Una española que vive en Londres, sobre forjar amistades en el extranjero: "Lo complicado es que se quieran quedar"
Mudarse al extranjero puede traer consigo una serie de aspectos que no se tenían anteriormente en el país de origen. Aquí entran en juego varias cosas, como pueden ser, por ejemplo, una nueva forma de entender la vida, un trabajo diferente, aprender la lengua que se habla en el territorio, dedicar tiempo al turismo... de todo. Eso sí, uno de los factores más importantes en este sentido es el de forjar amistades, las cuales pueden llegar a ser una tarea compleja con la que lidiar en primera instancia.
Habitualmente, todos acaban forjando lazos allá donde van, pero existe un cierto matiz que hace que el proceso sea todavía más complicado. Así lo ha explicado Soraya Nárez en su cuenta de TikTok. Ella es una joven española que, a día de hoy, está viviendo en Londres y que, con un tono humorístico, ha explicado cuál es la realidad de las amistades que ha establecido allí y que, finalmente, se han marchado del territorio o han vuelto a sus casas. Básicamente, la creadora de contenido ha querido reflejar que lo complicado no es el hecho de hacer amigos como tal, sino conseguir que permanezcan en el tiempo.
"Aburrirte y Londres en la misma frase es imposible, va en contra de la física"
"Yo tenía amigos en Londres que han estado viviendo 10 años y ahora de repente se quieren volver a España", explica, evidenciando que ese cambio de planes le ha descolocado bastante.

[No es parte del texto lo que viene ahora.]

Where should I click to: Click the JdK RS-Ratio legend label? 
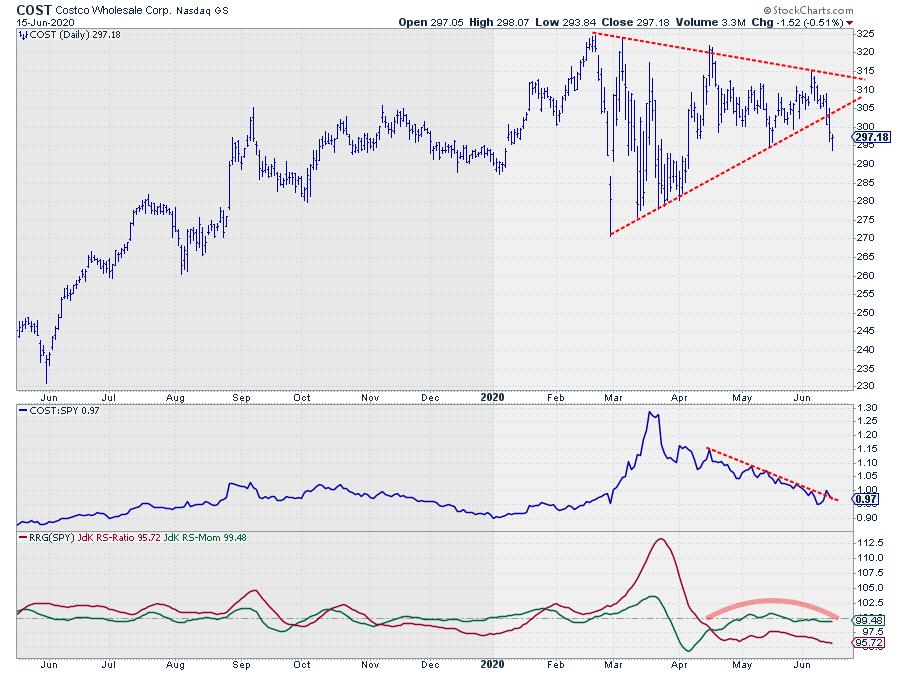coord(104,539)
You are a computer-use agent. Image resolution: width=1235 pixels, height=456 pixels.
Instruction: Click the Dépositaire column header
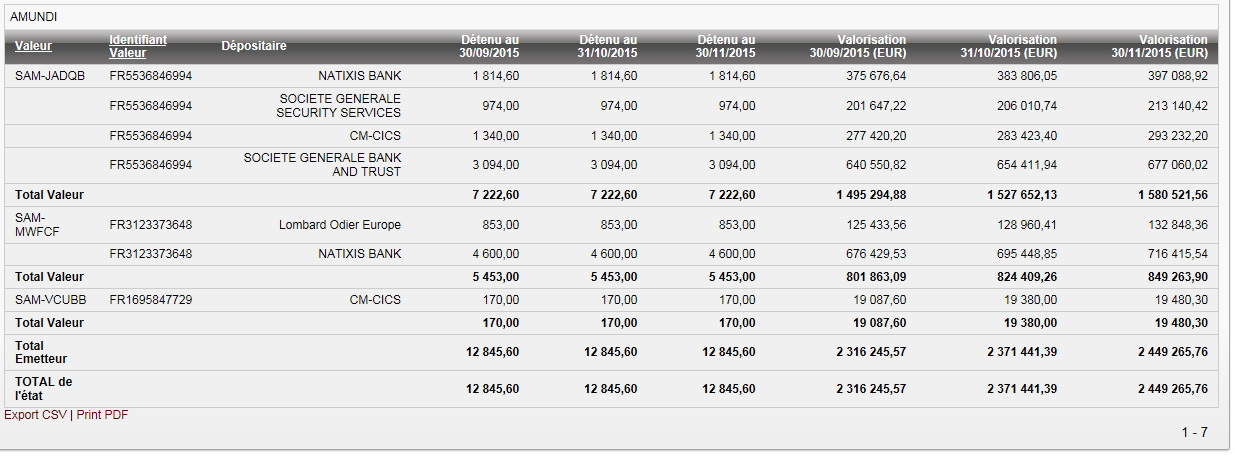point(254,46)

La frustración se mezcla con el cariño cuando piensa en todos los recuerdos que ha compartido esas personas. "Después de haber pasado tantas cosas juntos, ahora me vienes y me dices que vas a hacer una fiesta de despedida", relata entre risas.
Con su característico tono desenfadado, Soraya no duda en dramatizar la situación. "Tengo una canción preparada para ti que dice así: 'Rata inmunda, animal rastrero'", bromea. Sin embargo, enseguida matiza con sarcasmo. "Los que os volvéis a vuestro país os vais a arrepentir... seguramente, quizás", dejando entrever que, en el fondo, entiende perfectamente las razones de quienes deciden marcharse.
Frente a ello, reivindica también el lado positivo de quedarse. "Los que nos quedamos estamos muy felices y nos mantenemos muy jóvenes", afirma. "Al final estamos viviendo una vida de adolescentes, compartiendo piso con más gente", añade.
No obstante, el golpe llega cuando incluso las amistades más cercanas empiezan a cuestionarse su continuidad en la ciudad. "Una de mis mejores amigas me dice 'me estoy aburriendo de Londres'", cuenta con incredulidad. Para Soraya, esa idea roza lo imposible. "Aburrirte y Londres en la misma frase es imposible, va en contra de la física", concluye.